某一队列所使用的当前指针，若其所对应的内部缓冲区已无法缓存更多的数据，且恰逢该队列有新的数据流要加入时，那么该队列需要向自由指针管理模块发出申请（ingress_ptr_req=1），同时附带当前队列的Flow ID（ingress_qnr=64，说明当前队列的流编号为64，如图7所示），请求自由指针管理模块分发给自己一个新的自由指针，以供使用。自由指针管理模块接收到请求，在发出应答的同时（ingress_ptr_ack=1）,将一暂未使用的自由指针分配给该队列（ingress_ptr=03ffb）,同时更新本模块内部的队列状态信息，包括队列的首尾指针地址（ht_ram）、队列长度（q_len_ram）、逻辑队列所对应的链表（ll_ram），上述信息皆以片内RAM存储。

3.2 指针与块内地址联合寻址的仿真

前文图6中描述的寻址方式，需要将指针与块内地址结合起来，才能正确地访问单个存储数据单元，其中指针指示了DDR3中某一存储块的首地址，块内地址指示了当前数据位相对与当前存储块首地址的偏移量。

若当前的块内地址（wr_ptr_b）达到预先设计的阈值，信号wr_ptr_reach_rail将被置1，表示当前块内已无法再存储下一数据包。
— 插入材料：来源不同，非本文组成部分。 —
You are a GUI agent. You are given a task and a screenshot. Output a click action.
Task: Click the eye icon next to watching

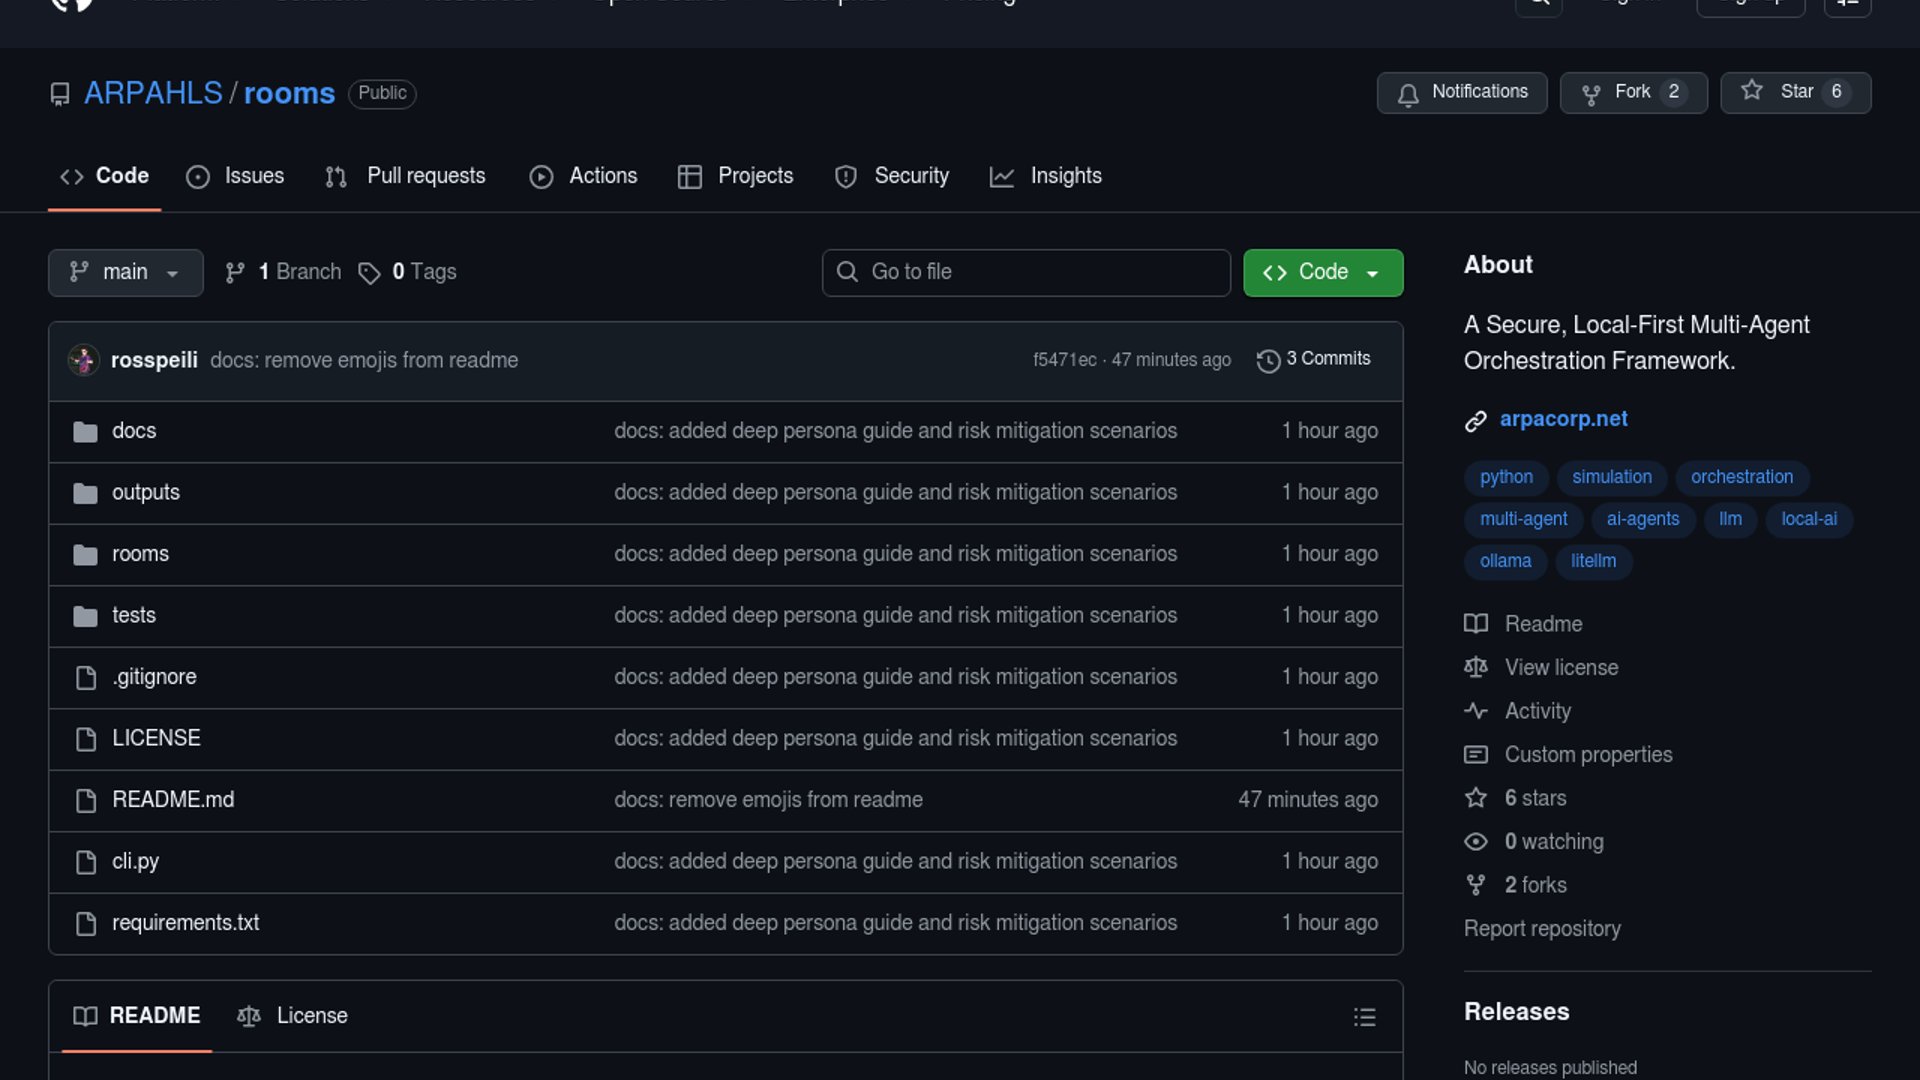[x=1475, y=842]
当下一数据到来时，队列向自由指针管理模块申请得到新的指针（ll_in=03ffb），同时当前块内地址被更新为0（在图8中，wr_ptr_b由471变为0），表示新的数据将存储至由新指针指向的存储块内。

3.3 业务流调度输出的仿真

队列管理器中的数据输出受调度器的控制。调度器依据其内部运行的调度算法，计算出当前需要调度输出的队列编号，在cell_q_req_map有效时（cell_q_req_map不为0），通过cell_q_req_0信号指示出希望读取的数据在哪一队列，从而完成一次数据读取请求，如图9所示。

图7 自由指针获取及队列状态更新的仿真结果

图8 指针与块内地址联合寻址的仿真结果

图9 业务流调度输出的仿真结果

4 结 语

本文提出了一种基于FPGA硬件平台的网络流量管理系统架构，在此基础上，针对其中的核心关键模块，队列管理器，进行了设计与实现。所设计的队列管理器为了减少片内资源消耗，且能够提供较大容量的数据缓存功能，使用了片外DDR3作为数据缓冲区。此外，针对链表结构，提出了一种可靠高效的基于块的存储区分配方式，在提高了电路处理速度的同时，也可以支持更大的数据缓冲区容量。

仿真结果表明，该电路实现了对不同流的有效管理，正确地完成了数据流的写入与读取操作，能够对不同的业务提供不同的QoS保证，减少了关键业务的时延。进一步地，本文所设计的队列管理器可以作为一种通用模块，应用于不同种类的网络设备中，以实现对不同业务流的管理。